UMAP

updated: 2022-10-12
#tools/umap

UMAP is a great tool to visualize a high dimensional data. It reduces the dimension by preserving local proximity of data points.

Faster UMAPing

The bottleneck of UMAP is the construction of the k-nearest neighbor graph. Luckly, UMAP can accept pre-computed k-nearest neighbor graph, and we have a faster library for the k-nearest neighbor graph, faiss.
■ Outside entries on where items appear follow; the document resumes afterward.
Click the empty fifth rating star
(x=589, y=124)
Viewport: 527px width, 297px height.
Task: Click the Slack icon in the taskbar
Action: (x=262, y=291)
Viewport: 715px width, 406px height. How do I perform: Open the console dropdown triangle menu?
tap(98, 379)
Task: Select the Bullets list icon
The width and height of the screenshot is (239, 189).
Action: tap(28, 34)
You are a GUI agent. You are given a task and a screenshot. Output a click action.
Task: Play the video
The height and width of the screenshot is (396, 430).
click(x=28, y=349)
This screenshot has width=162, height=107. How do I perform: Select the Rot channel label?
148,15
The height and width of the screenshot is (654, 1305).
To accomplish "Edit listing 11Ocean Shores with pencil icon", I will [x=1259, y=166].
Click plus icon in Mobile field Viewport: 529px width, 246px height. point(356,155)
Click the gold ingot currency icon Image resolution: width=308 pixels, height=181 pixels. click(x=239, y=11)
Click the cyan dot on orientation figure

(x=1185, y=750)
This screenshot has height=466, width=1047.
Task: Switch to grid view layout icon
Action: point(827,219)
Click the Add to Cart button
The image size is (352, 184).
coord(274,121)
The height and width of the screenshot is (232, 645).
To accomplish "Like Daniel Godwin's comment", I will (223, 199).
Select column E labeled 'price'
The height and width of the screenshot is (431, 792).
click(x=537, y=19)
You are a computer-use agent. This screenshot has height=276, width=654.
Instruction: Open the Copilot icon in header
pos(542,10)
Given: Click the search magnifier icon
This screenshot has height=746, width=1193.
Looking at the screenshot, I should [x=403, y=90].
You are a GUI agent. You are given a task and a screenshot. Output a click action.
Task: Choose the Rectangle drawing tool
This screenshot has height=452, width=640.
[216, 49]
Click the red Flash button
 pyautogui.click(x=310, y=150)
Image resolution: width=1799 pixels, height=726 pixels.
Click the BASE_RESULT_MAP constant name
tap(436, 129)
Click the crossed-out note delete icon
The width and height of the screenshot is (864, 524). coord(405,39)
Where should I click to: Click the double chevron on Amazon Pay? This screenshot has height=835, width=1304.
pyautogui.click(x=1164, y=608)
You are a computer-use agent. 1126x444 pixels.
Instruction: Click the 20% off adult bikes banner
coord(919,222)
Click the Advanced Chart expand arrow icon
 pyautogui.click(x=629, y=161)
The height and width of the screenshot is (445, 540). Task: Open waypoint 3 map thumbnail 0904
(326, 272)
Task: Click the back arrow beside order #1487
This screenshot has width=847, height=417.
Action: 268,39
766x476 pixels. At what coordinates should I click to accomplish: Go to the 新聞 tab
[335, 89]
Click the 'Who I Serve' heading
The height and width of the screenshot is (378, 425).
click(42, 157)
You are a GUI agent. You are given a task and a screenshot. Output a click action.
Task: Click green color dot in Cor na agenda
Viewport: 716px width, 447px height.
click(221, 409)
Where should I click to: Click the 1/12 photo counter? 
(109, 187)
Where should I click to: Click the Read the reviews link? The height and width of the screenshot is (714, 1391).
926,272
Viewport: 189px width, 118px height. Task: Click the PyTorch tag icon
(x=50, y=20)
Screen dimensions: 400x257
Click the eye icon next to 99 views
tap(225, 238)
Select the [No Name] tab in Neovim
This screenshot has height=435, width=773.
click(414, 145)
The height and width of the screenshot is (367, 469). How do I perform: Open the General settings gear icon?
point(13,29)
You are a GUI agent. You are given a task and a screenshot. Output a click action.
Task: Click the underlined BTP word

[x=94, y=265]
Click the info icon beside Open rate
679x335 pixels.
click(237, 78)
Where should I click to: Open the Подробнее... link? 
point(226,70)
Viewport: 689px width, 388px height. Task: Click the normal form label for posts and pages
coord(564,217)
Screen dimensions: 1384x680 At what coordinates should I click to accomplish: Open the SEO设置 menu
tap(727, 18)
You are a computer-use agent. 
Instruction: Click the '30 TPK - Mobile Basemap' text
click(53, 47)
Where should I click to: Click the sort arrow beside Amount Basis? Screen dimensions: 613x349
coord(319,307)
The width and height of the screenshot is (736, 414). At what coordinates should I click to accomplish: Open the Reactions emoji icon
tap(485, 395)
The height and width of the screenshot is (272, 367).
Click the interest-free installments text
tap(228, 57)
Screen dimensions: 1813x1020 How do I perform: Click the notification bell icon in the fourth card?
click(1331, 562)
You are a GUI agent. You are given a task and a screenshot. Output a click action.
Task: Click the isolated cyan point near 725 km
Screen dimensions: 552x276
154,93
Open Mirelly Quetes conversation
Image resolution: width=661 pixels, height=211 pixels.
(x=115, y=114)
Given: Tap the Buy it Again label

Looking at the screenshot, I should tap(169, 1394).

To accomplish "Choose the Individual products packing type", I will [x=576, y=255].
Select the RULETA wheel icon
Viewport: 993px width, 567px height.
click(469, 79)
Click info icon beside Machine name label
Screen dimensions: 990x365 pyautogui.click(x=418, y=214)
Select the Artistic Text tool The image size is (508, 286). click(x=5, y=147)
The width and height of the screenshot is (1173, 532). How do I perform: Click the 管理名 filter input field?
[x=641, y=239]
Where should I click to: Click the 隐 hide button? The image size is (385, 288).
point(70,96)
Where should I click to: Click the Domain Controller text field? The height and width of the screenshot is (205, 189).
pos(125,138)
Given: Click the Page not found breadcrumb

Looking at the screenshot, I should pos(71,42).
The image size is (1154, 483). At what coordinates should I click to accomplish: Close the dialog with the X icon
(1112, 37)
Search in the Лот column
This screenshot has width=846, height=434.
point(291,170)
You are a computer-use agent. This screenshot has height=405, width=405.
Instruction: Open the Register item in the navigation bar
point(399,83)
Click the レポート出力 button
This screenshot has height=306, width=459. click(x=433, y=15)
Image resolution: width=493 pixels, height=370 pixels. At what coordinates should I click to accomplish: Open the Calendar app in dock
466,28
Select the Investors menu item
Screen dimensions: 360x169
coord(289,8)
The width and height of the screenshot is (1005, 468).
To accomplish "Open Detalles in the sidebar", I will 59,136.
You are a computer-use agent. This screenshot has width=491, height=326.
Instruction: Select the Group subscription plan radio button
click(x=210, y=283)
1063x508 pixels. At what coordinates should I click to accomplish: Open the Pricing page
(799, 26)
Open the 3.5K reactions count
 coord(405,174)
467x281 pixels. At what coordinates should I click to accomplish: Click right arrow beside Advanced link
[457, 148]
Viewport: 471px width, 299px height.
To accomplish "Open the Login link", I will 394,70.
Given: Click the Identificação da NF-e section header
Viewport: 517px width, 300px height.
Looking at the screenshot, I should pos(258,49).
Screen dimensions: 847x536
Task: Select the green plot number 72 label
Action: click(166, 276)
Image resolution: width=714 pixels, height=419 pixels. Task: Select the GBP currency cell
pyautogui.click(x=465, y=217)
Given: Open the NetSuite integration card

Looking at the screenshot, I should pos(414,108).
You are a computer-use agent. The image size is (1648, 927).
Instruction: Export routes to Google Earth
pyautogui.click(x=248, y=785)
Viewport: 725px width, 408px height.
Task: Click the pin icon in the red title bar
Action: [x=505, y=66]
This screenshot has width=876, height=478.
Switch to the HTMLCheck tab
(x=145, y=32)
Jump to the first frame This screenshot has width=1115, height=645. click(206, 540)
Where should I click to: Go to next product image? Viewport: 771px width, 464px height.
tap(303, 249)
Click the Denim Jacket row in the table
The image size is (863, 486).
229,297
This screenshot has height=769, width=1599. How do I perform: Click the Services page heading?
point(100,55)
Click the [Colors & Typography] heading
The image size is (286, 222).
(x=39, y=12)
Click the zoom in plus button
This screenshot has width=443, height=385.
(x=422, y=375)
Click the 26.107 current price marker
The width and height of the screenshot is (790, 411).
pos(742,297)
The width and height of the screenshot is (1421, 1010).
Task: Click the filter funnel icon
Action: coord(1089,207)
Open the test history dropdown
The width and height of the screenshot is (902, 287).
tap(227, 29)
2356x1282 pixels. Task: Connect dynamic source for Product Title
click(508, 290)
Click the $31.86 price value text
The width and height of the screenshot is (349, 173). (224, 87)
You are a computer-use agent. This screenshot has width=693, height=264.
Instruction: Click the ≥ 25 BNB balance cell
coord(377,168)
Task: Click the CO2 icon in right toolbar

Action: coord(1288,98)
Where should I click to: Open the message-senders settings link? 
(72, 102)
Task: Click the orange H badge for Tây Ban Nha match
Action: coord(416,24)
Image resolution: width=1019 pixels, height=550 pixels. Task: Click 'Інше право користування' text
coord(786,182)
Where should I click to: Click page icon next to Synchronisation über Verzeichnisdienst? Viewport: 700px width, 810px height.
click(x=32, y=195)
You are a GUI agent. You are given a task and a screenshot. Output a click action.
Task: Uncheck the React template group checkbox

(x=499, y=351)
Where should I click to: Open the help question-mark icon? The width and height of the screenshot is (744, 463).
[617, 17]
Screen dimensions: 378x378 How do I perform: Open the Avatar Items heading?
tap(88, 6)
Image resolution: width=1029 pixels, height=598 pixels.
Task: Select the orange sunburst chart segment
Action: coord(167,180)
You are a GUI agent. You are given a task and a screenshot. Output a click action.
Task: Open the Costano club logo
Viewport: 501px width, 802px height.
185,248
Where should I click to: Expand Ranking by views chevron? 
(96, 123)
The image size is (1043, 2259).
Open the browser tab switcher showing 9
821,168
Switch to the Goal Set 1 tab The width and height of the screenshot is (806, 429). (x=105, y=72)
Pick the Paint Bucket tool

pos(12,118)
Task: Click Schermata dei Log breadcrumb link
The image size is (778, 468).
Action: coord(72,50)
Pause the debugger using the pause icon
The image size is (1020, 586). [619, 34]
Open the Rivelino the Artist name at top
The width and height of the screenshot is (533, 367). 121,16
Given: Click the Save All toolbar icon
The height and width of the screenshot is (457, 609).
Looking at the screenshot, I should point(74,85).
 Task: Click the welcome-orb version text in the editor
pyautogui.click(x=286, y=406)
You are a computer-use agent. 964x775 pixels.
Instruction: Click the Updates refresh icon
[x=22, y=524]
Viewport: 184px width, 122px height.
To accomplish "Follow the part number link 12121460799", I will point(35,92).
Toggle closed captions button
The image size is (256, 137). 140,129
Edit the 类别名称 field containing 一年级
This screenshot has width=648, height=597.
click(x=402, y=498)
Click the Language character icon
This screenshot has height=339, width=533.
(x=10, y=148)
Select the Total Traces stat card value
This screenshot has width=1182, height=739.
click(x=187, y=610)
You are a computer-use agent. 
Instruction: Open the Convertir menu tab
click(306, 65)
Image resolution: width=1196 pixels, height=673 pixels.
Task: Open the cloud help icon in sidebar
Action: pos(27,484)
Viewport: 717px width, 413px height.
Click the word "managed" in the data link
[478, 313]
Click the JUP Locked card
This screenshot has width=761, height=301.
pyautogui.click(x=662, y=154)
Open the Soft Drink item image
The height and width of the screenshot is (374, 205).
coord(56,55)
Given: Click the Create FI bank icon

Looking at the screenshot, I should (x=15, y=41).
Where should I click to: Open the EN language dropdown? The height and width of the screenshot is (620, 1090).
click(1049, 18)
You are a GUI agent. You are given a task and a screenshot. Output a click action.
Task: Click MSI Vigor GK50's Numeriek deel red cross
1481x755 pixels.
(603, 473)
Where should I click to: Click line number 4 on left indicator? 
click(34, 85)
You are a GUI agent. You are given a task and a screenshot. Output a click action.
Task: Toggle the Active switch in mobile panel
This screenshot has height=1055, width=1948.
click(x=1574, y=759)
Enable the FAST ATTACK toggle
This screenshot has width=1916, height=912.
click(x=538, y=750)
First of all, let's find the k-nearest neighbors using faiss.

import faiss

def find_knn(emb, num_neighbors, metric="cosine", device=None):
    if metric == "cosine":
        index = faiss.IndexFlatIP(emb.shape[1])
    else:
        index = faiss.IndexFlatL2(emb.shape[1])
    if device is None:
        index.add(emb.astype(np.float32))
        distances, indices = index.search(emb.astype(np.float32), k=num_neighbors)
    else:
        try:
            gpu_id = int(device[-1])
            res = faiss.StandardGpuResources()
            index = faiss.index_cpu_to_gpu(res, gpu_id, index)
            index.add(emb.astype(np.float32))
            distances, indices = index.search(
                emb.astype(np.float32), k=num_neighbors
            )
        except RuntimeError:
            if metric == "cosine":
                index = faiss.IndexFlatIP(emb.shape[1])
            else:
                index = faiss.IndexFlatL2(emb.shape[1])
            index.add(emb.astype(np.float32))
            distances, indices = index.search(
                emb.astype(np.float32), k=num_neighbors
            )
    return indices, distances

indices, distances = find_knn(emb, num_neighbors = 5, metric = "cosine", device="cuda:0") # if you don't have gpu, set device='cpu'

Then, pass the identified nearest neighbors to UMAP

import umap
from pynndescent import NNDescent

index = NNDescent(emb[0, :].reshape((-1,1))) # We don't need the index but have to give something. So make up an index here. 
knn = (indices, distances, index) #data about the knn graph

# UMAPing
xy = umap.UMAP(n_neighbors=10, min_dist=0.1,precomputed_knn=knn).fit_transform(emb)